**EXCERPTED TEXT**
•••
Brian
Brian

Reputation: 1387

Platform Dependent Encoding issues in Java

Noticed this behavior while troubleshooting a file generation issue in a piece of java code that's moved from AIX to LINUX sever.

Charset.defaultCharset();

returns ISO-8859-1 on AIX, UTF-8 on Linux, and windows-1252 on my Windows 7. With that said, I am trying to figure out why on the Linux machine, nlength = 24 (3 bytes per alphanumeric character) whereas on AIX and Windows it is 8.

    String inString = "ABC12345";
    byte[] ebcdicByte = new byte[inString.length()];
    System.out.println("Length:"+inString.getBytes("Cp1047").length);
    ebcdicByte = inString.getBytes("Cp1047").);
    String ebcdicString = new String( ebcdicByte);
    int nlength = ebcdicString.getBytes().length;

Upvotes: 0

Views: 1266

Answers (3)

VGR
VGR

Reputation: 44335

Building on fge's answer...
•••
**SUPPLIED DATA**

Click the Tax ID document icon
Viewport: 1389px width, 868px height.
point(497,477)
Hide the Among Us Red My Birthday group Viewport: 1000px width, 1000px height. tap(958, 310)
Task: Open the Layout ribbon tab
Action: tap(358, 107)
•••
**TASKS AND EXERCISES**
#1 Can you edit the Java encoding thread, everything from "Reputation: 1387" down to "to LINUX sever.", so that "debugging" replaces "troubleshooting"?
#2 Could you continue the Java encoding thread from the point where it stops?
The records are not needed for this.

**ANSWERS TO THE EXERCISES**
#1
Reputation: 1387

Platform Dependent Encoding issues in Java

Noticed this behavior while debugging a file generation issue in a piece of java code that's moved from AIX to LINUX sever.

#2
Your observation is occurring because new String(ebcdicByte) and ebcdicString.getBytes() use the platform's default charset.

ISO-8859-1 and windows-1252 are one-byte charsets. In those charsets, one byte always represents one character. So in AIX and Windows, when you do new String(ebcdicByte), you will always get a String whose character count is identical to your byte array's length. Similarly, converting a String back to bytes will use a one-to-one mapping.

But in UTF-8, one character does not necessarily correspond to one byte. In UTF-8, bytes 0 through 127 are single-byte representations of characters, but all other values are part of a multi-byte sequence.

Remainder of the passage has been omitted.